▸ Aim of the exercise:
All that should appear is the line containing "Task: Open the Food" and the lines after it in the records below, each reproduced exactly.

▸ Data for this task:
☆ ☆ ☆ ☆

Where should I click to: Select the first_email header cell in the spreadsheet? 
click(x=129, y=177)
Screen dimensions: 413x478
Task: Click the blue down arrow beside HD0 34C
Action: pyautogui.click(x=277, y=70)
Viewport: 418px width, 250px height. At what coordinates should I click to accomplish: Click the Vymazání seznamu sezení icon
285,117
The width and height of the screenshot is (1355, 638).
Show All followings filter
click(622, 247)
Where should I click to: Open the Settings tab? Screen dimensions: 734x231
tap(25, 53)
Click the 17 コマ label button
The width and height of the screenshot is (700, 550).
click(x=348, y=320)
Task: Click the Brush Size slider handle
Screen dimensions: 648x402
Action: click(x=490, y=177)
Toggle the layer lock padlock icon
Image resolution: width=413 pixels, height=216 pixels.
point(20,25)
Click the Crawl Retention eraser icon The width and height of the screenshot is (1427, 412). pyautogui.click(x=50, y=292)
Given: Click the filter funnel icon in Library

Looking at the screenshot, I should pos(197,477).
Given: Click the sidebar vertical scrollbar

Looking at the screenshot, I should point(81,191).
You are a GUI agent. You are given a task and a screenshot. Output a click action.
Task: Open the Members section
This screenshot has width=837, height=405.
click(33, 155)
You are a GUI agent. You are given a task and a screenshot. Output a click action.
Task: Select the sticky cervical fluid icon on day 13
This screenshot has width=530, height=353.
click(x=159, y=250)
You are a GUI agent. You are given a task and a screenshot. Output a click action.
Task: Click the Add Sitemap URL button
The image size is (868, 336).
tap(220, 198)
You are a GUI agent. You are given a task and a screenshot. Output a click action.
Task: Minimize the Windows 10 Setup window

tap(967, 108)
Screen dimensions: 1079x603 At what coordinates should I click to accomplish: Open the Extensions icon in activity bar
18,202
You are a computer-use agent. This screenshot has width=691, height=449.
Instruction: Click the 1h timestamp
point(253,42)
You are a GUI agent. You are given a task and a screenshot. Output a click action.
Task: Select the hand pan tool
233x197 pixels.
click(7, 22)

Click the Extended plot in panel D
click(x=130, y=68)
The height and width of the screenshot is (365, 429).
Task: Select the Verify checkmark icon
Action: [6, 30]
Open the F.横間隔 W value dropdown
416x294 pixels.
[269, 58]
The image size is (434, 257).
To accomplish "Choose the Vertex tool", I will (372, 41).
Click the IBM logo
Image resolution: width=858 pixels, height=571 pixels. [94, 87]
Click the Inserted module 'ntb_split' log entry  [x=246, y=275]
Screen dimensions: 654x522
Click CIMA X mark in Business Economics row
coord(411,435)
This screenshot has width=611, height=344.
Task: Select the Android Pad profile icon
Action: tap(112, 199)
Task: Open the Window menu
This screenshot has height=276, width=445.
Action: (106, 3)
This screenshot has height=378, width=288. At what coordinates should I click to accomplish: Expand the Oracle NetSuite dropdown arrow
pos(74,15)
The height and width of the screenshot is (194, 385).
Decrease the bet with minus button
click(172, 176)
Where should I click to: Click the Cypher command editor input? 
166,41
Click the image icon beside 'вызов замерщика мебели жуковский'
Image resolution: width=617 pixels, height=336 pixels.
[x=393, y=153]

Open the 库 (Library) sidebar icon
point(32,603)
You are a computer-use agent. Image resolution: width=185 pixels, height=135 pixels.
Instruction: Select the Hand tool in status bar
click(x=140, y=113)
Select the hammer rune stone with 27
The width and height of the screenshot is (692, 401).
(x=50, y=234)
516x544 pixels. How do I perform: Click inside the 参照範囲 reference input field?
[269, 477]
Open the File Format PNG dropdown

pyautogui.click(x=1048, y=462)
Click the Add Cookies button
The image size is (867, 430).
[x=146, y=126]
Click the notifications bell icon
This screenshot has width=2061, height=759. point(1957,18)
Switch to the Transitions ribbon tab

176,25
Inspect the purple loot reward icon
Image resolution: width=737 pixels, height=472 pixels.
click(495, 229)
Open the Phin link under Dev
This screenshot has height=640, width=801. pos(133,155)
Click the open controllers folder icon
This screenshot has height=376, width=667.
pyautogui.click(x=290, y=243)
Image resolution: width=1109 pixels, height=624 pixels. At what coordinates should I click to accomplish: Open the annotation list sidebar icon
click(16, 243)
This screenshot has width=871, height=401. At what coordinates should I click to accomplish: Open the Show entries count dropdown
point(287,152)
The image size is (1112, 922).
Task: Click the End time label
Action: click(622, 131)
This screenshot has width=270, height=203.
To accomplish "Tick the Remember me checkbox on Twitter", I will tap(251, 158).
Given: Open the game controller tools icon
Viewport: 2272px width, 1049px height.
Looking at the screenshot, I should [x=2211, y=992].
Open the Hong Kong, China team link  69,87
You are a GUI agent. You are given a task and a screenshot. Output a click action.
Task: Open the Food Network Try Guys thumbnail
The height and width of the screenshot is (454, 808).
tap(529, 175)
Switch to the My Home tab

☆ ☆ ☆ ☆

▸ Final answer:
Task: Open the Food Network Try Guys thumbnail
The height and width of the screenshot is (454, 808).
tap(529, 175)
Switch to the My Home tab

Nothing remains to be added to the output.